Every week, IntoTheBlock brings you on-chain analysis of top news stories in the crypto space. Leveraging blockchain’s public nature, IntoTheBlock’s machine learning algorithms extract key data that provide a deeper dive into the major developments in the industry.
Bitcoin Fundamentals Continue to Strengthen Despite Volatility
Crypto markets have experienced continued fear, uncertainty and doubt (FUD) throughout the past weeks surrounding several current and upcoming events as Bitcoin and Ether dropped below $30,000 and $2,000 respectively. The GBTC Trust shares unlock brought volatile conditions into the market; more information about this topic is available on this article. The coronavirus delta variant concerns keep increasing, people fear whether this could have a significant impact in traditional and crypto markets. Lastly, alarms about new regulations toward crypto companies across the United States and Europe rise. This article offers a data perspective analysis from the current market conditions shaped by these events.
Bitcoin's price has ranged in the 30K region for a bit over two months now. This brings into question the significance of the 30K mark. Many consider Tesla’s entry into the market a defining step for Bitcoin’s validation in the traditional finance ecosystem. Tesla’s entry price was about $34,700. This past step in relation with price consolidation around this range could signal future resistance and support building around this price in the market.
While looking at the historical for the price performance capital markets indicator, it shows BTC's price is outperforming traditional finance indices in spite of recent volatility.
It can be seen that even after a 50% drop in price followed by a back and forth in the 30K range, BTC's price is still 236.79% up in a one-year time-frame, growing quicker than traditional finance indices in the West.
Addresses that hold cryptos for over one year are classified by IntoTheBlock as hodlers. This category is currently on accumulation phase, where they have continued to increment their number of BTC holdings. For the past month, they have managed to increase around 240,000 BTC.
As shown by the chart a 2.48% increase in volume (number of Bitcoin) and a 0.84% in number of addresses increase can be seen. While this category keeps growing the number of liquid coins turning illiquid keeps increasing, making the available amount more scarce.
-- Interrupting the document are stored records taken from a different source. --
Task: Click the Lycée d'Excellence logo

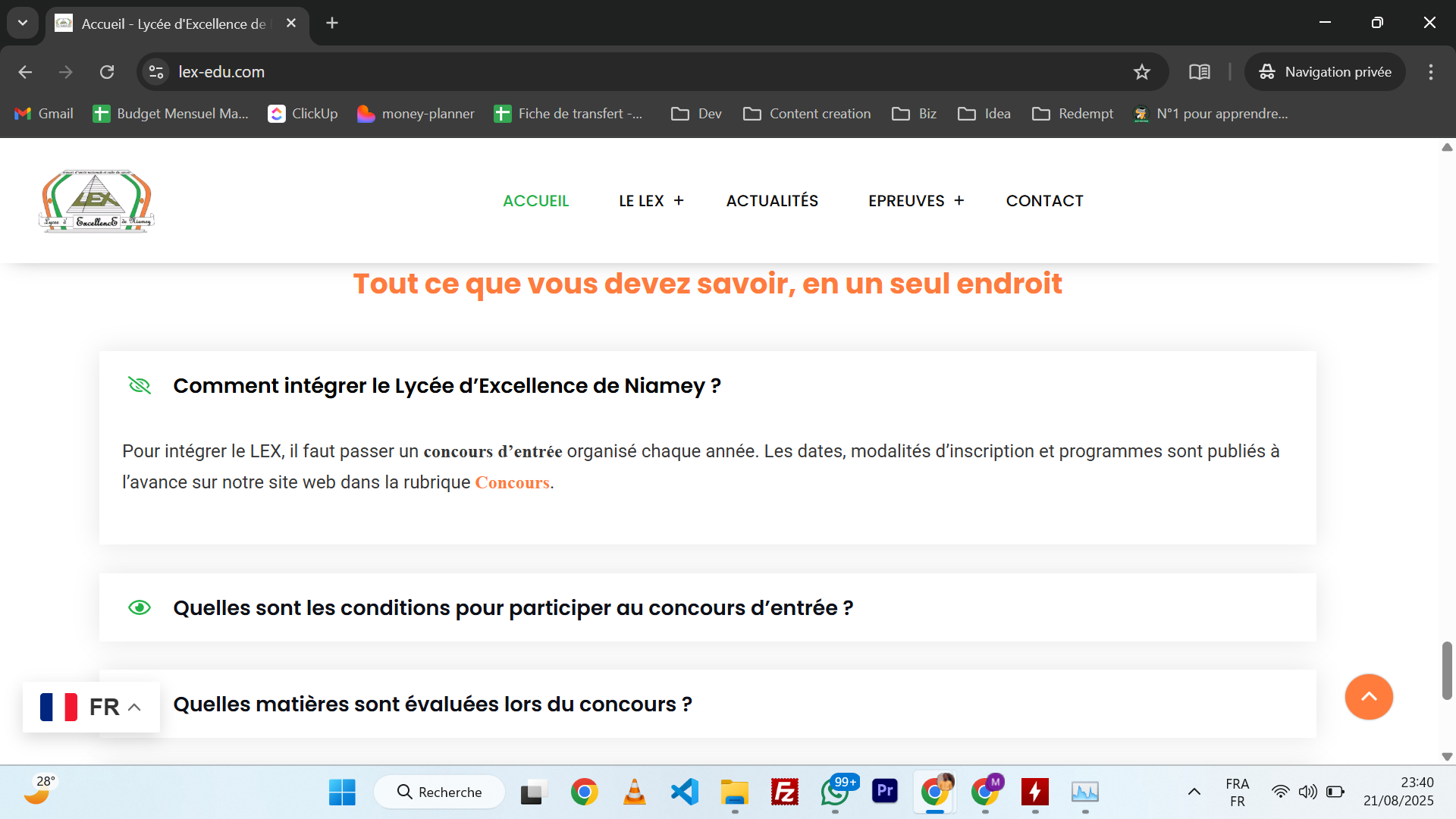Action: 97,201
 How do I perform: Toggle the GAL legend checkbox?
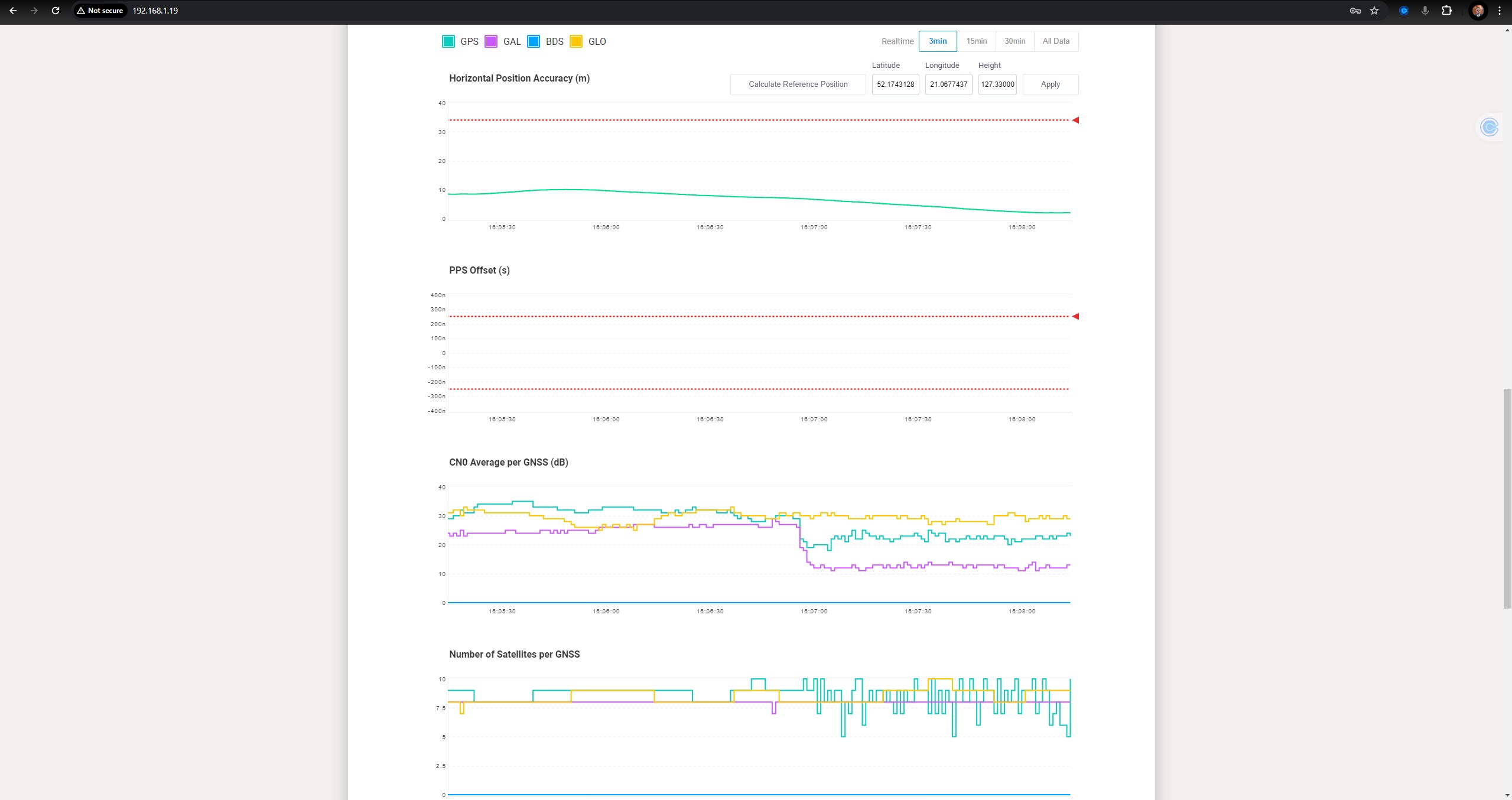pyautogui.click(x=491, y=41)
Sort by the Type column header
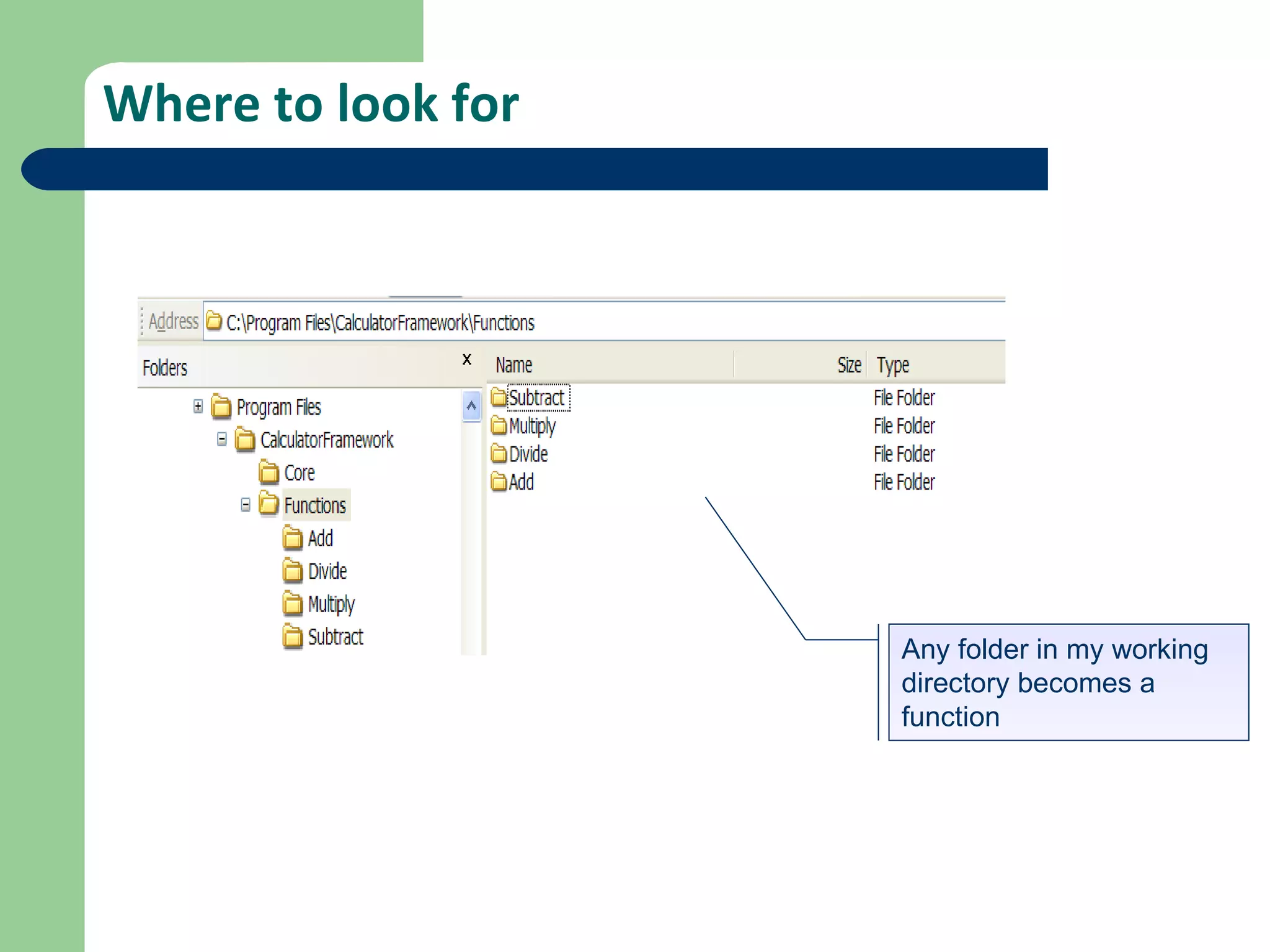Image resolution: width=1270 pixels, height=952 pixels. pyautogui.click(x=892, y=365)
Moreover, the long-term conviction from these holders acts as a self-fulfilling prophecy for Bitcoin’s store of value thesis. This is the case as if enough people believe Bitcoin will sustain its value over time — like it has proven in the past — it should indeed appreciate or hold its value given that the market’s consensus is built into an asset's price. Therefore, the increasing number of hodlers further propels Bitcoin’s status as digital gold.
A clear relation can be seen when analyzing the price performance indicator with the hodlers one. This connection being that all hodlers who at least entered the market one year ago (if not more), after a 50% drop in price, they are still 236.79% up in a one-year time frame. This brings clear evidence of the importance of long-term investment.
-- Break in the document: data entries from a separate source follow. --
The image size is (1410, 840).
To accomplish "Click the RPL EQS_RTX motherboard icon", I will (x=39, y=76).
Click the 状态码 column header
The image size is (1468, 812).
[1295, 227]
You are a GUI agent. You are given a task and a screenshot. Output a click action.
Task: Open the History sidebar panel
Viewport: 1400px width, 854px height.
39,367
Another indicator that we have kept an eye on is the Global In and Out of the Money indicator. It classifies addresses based on if they are profiting (in the money), breaking even (at the money) or losing money (out of the money) on their positions at current price. IntoTheBlock calculates an address’s average cost based on the weighted average price at which it bought or received the tokens currently held by the address.
This indicator shows that 68.27% of the addresses are currently “In the Money.” Since they are at profit, this majority have not yet been seen in pressure to sell their holdings. It also comes in to show how the long-term holders are the one’s beneficiating while the traders who entered the market at a later point, trying to make a profit, are the ones at loss.
While everything is subject to change, there is a relation between the illiquid tokens and price worth clarifying. Once demand for the limited tokens sets in and has a direct effect on price, making price go up. Those long-term holders will start to be tempted to start taking profits again as they did in this past cycle.
The crypto market is still considered by many to be in an early stage consolidation phase following its 50% drop. Numerous innovations and improvements to this new technology are underway. Countless projects currently working are determined in bringing the best of the best into this new field. While markets remain volatile, conviction and underlying progress continues.